How to connect to an RDS database from a local machine?

Got an RDS database in an AWS VPC?
Want to connect to it from your machine to debug a few things?

This guide will show you how to do it via an EC2 "bastion" instance and a SSH tunnel.

If you are looking for a simpler solution, check out the 7777 CLI.

Step 1: Launch an EC2 Bastion Host

  1. Login to the AWS Management Console.
  2. Navigate to the EC2 Dashboard and launch a new EC2 instance.
  3. Ensure the EC2 instance is in the same VPC as your private RDS instance.
  4. Select the subnet that has an internet gateway in its routing table. If you don't already have an internet gateway, then you can add it to the subnet after the EC2 instance is created.
  5. Associate an Elastic IP address to the EC2 instance for a static public IP ("Auto-assign public IP" needs to be enabled).
  6. Make sure the security group of the EC2 instance allows SSH access (port 22) to the EC2 instance from your local IP.
  7. Make sure the security group of the RDS database allows access (for example port 3306 for MySQL) from the EC2 IP address.

Step 2: Connect to the EC2 Bastion Host

  1. Open a terminal on your local machine.
  2. Use SSH to connect to the EC2 bastion host using the Elastic IP:
    ssh -i your-key.pem ec2-user@your-ec2-elastic-ip

Step 3: Configure SSH Tunneling

Now that you're connected to the bastion host, configure SSH tunneling to access the RDS instance:

  1. In the same terminal connected to the bastion host, run the following SSH command:
    ssh -L 3306:your-rds-endpoint:3306 -i your-key.pem ec2-user@your-ec2-elastic-ip -N

    Replace your-rds-endpoint with the endpoint of your RDS instance.
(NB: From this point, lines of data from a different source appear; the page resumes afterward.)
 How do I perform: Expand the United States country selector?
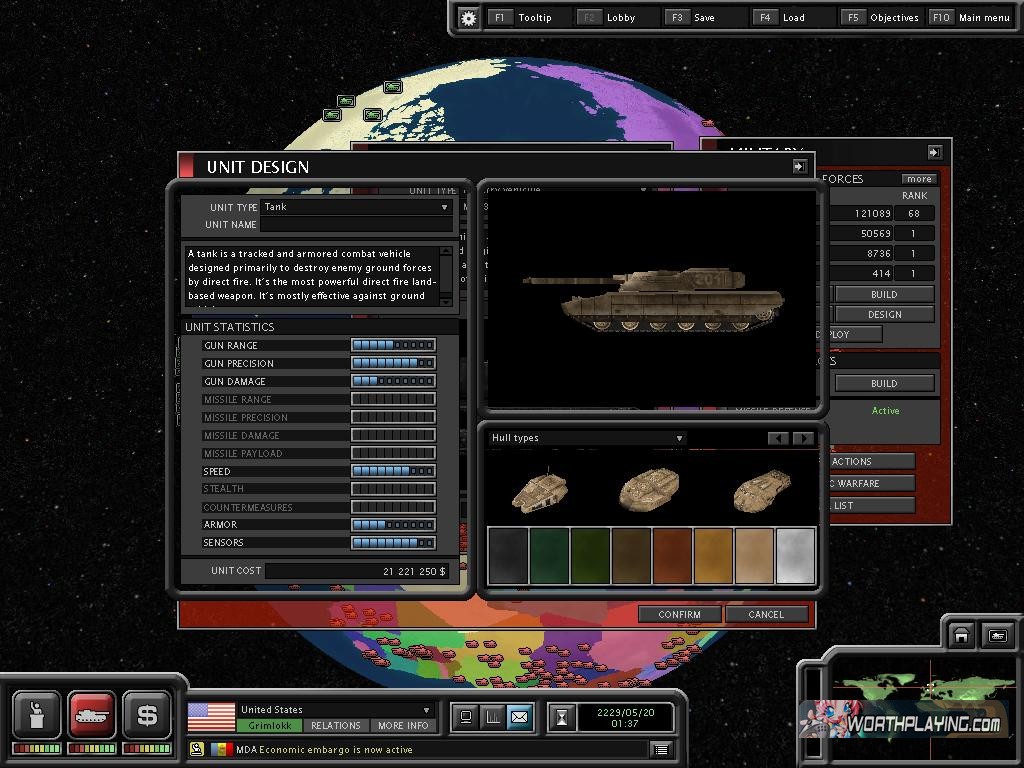pos(427,710)
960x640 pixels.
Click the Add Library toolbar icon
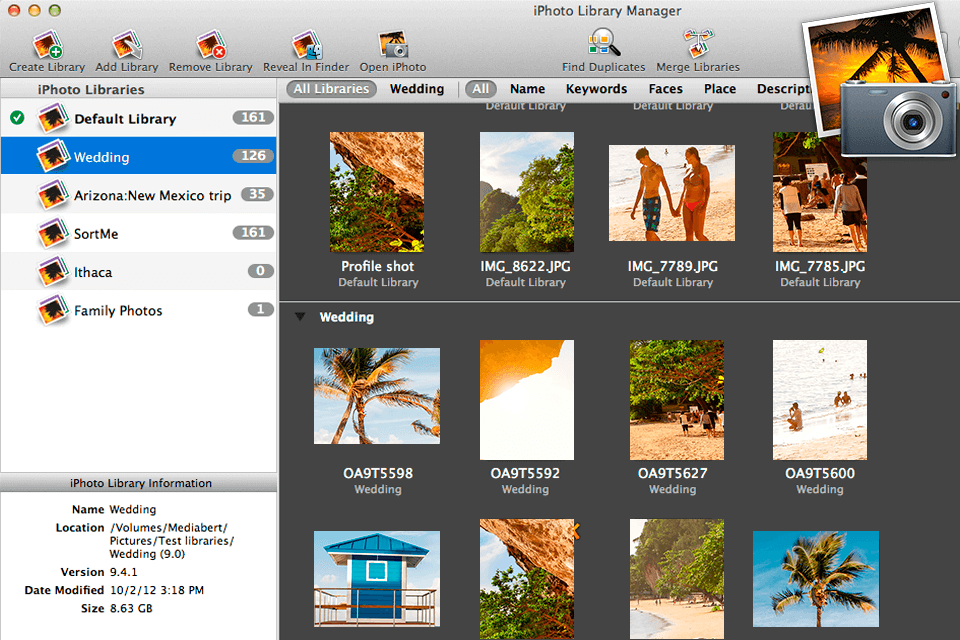point(126,46)
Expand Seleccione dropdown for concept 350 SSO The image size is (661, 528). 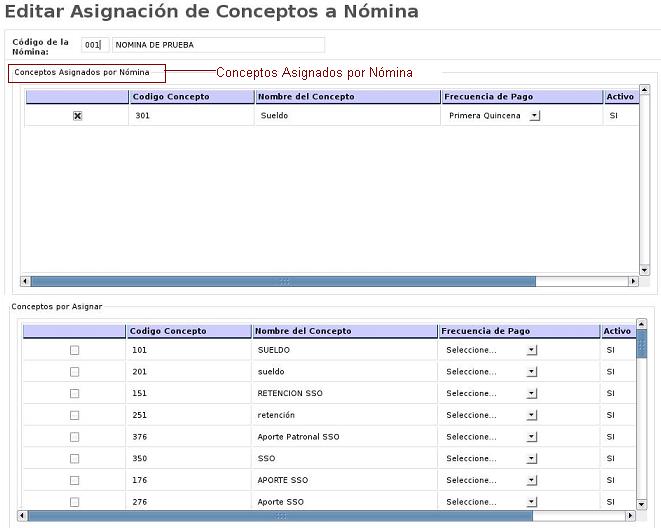coord(531,459)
Step 4: Connect to the Private RDS DB Instance

With the SSH tunnel established, you can now connect to the private RDS DB instance from your local machine:

  1. Open your database client (e.g., MySQL Workbench, pgAdmin, etc.) on your local machine.
  2. Configure the database connection with the following details:
    • Host: 127.0.0.1
    • Port: 3306 (or the port of your RDS instance if different)
    • Username and Password: Your RDS database credentials
    • Database: Your database name
  3. Connect to the database.

Conclusion

You've successfully connected to your private Amazon RDS DB instance from your local machine using an Amazon EC2 instance as a bastion host.

Remember to terminate the SSH tunnel when you're finished to ensure security.

The easy alternative: use 7777

7777 is a CLI tool that automates the job of creating bastions servers, SSH keys, and SSH tunnels.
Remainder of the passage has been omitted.